Raw data:

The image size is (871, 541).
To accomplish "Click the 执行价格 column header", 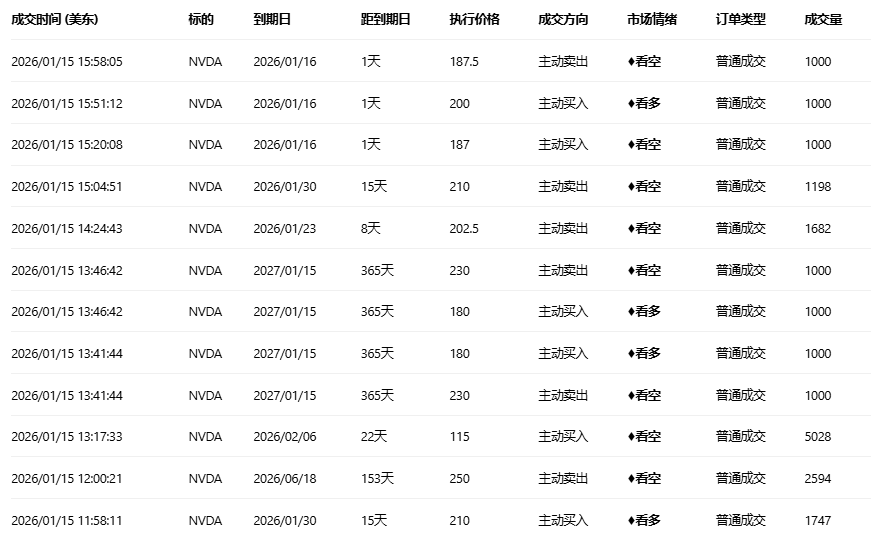I will click(474, 20).
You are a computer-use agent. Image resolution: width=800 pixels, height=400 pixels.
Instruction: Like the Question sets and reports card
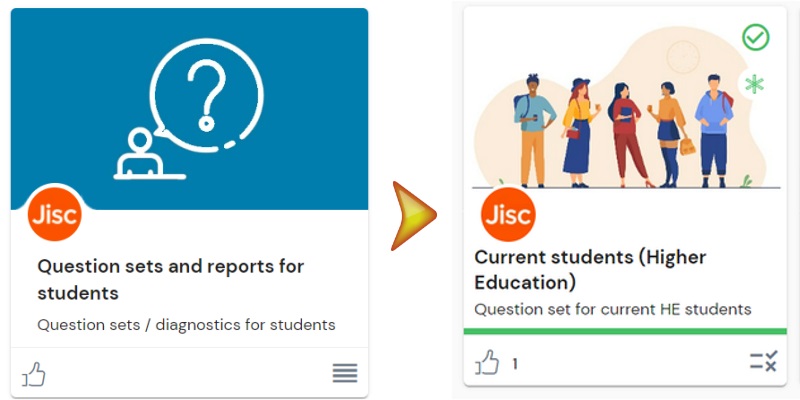[x=34, y=375]
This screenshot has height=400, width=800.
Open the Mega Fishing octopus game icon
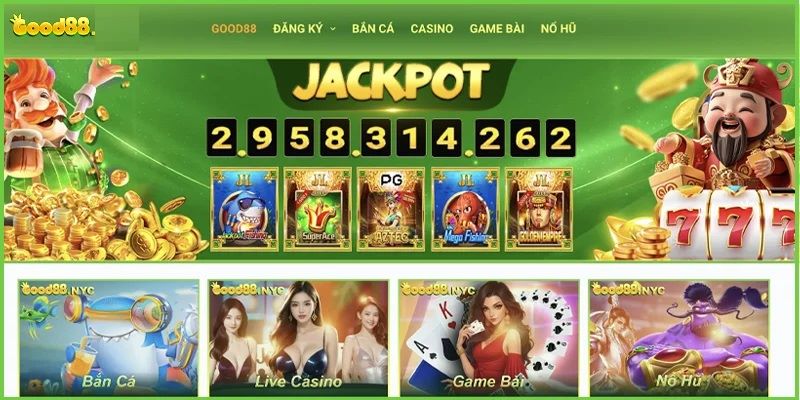click(x=465, y=209)
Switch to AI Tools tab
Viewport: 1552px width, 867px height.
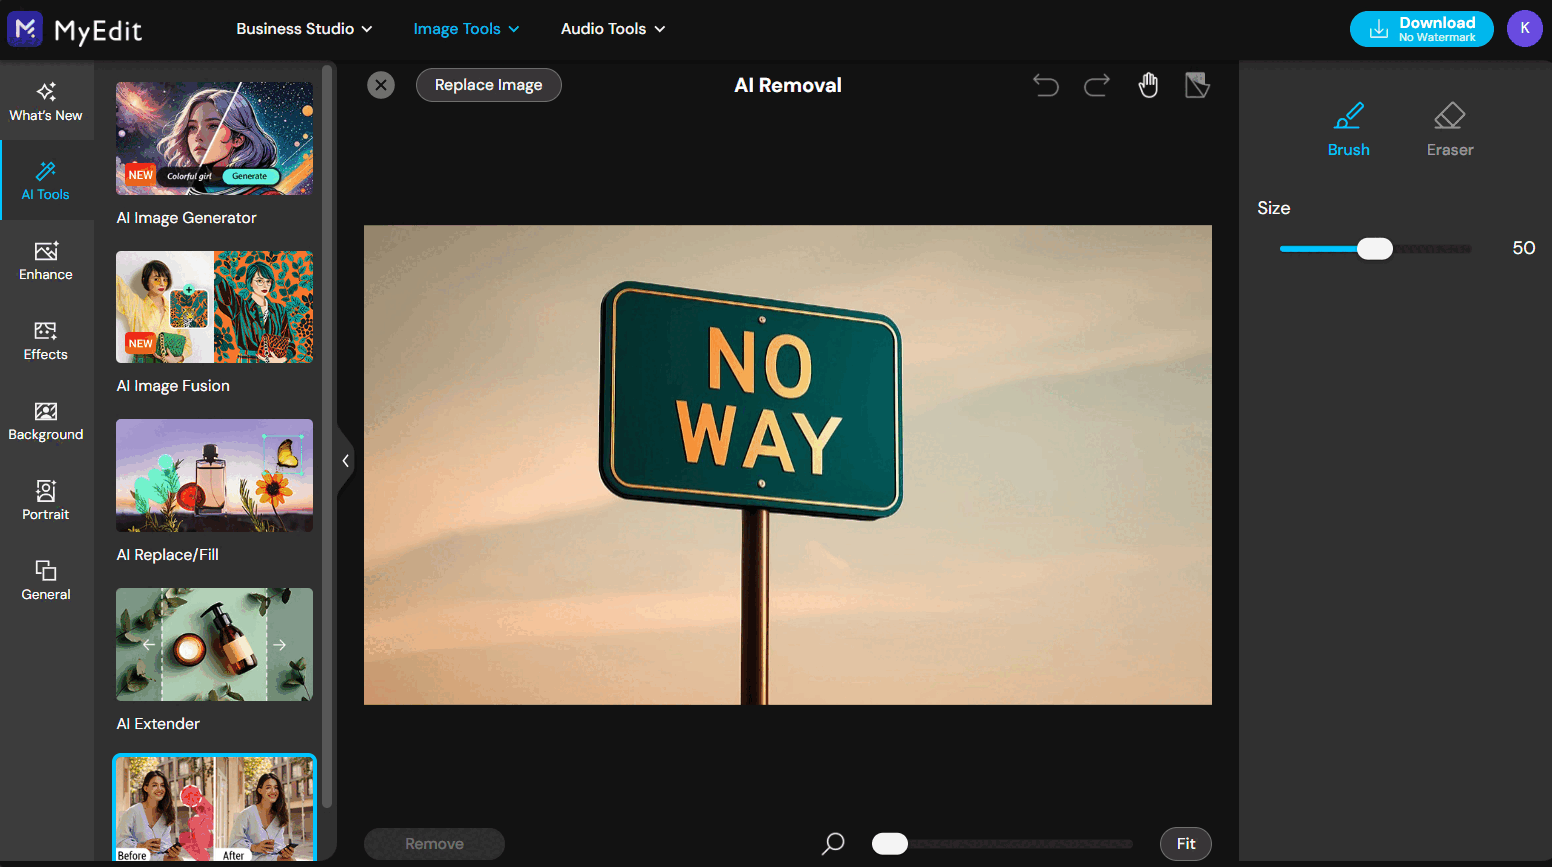point(46,181)
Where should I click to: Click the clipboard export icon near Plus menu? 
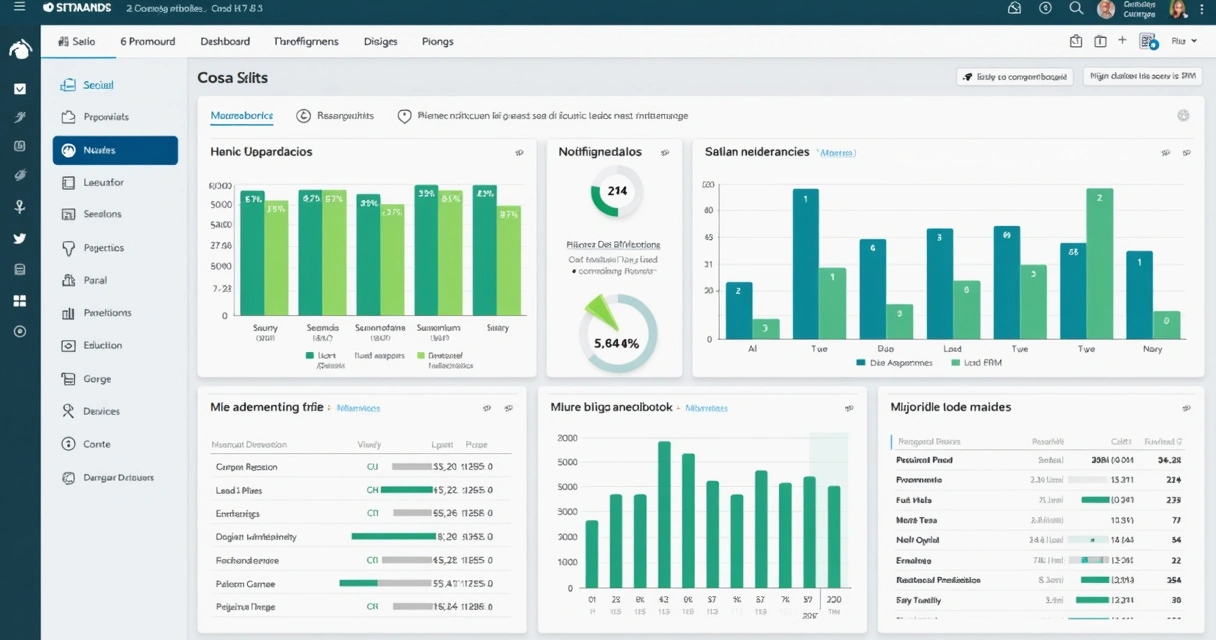coord(1075,41)
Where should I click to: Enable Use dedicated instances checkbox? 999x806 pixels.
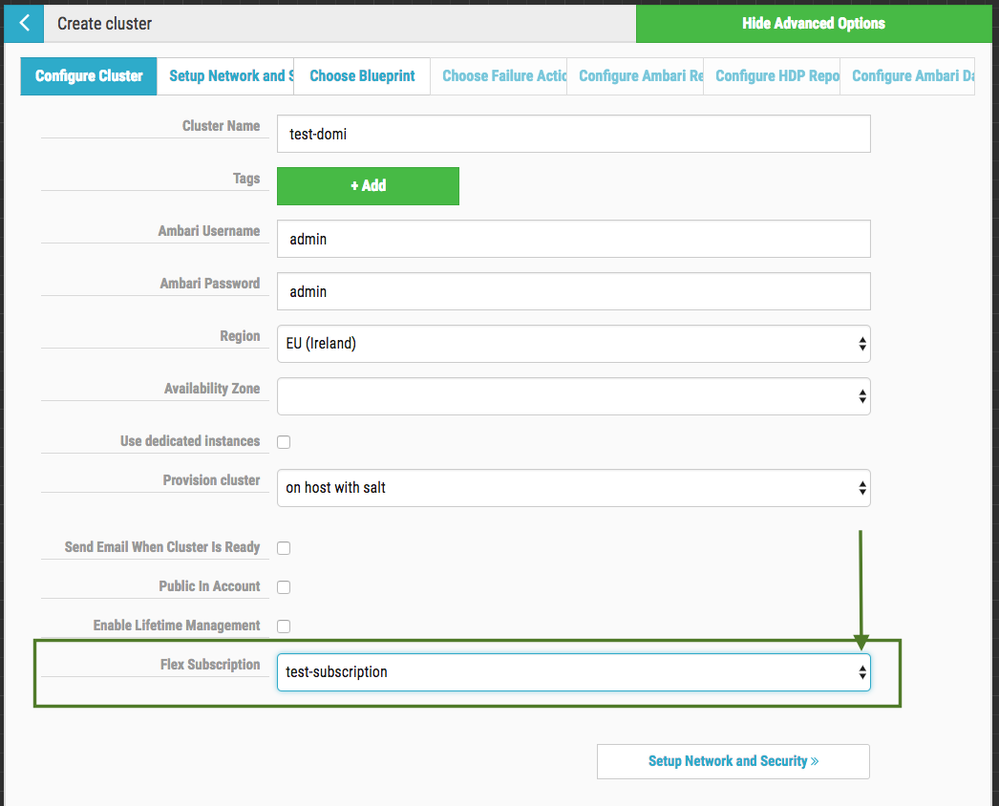pos(284,442)
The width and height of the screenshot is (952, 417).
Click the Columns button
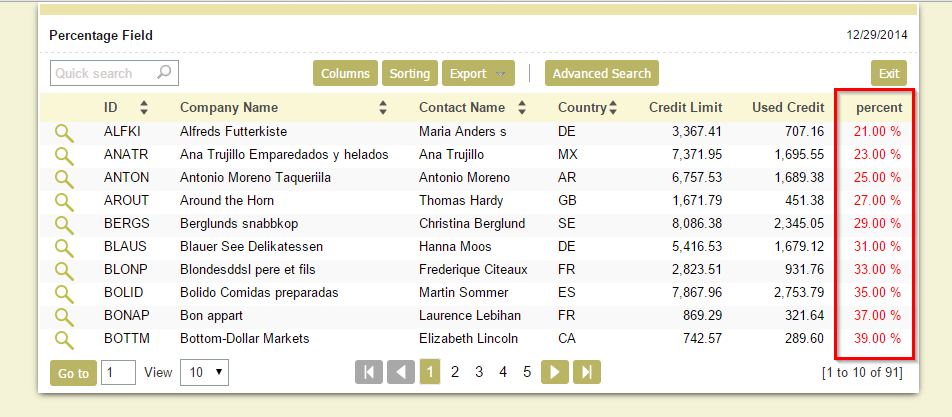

Your goal: The answer must consist of every line above that holds the string "screenshot", copied exactly.

Response to the task:
This screenshot has height=400, width=800.
The width and height of the screenshot is (952, 417).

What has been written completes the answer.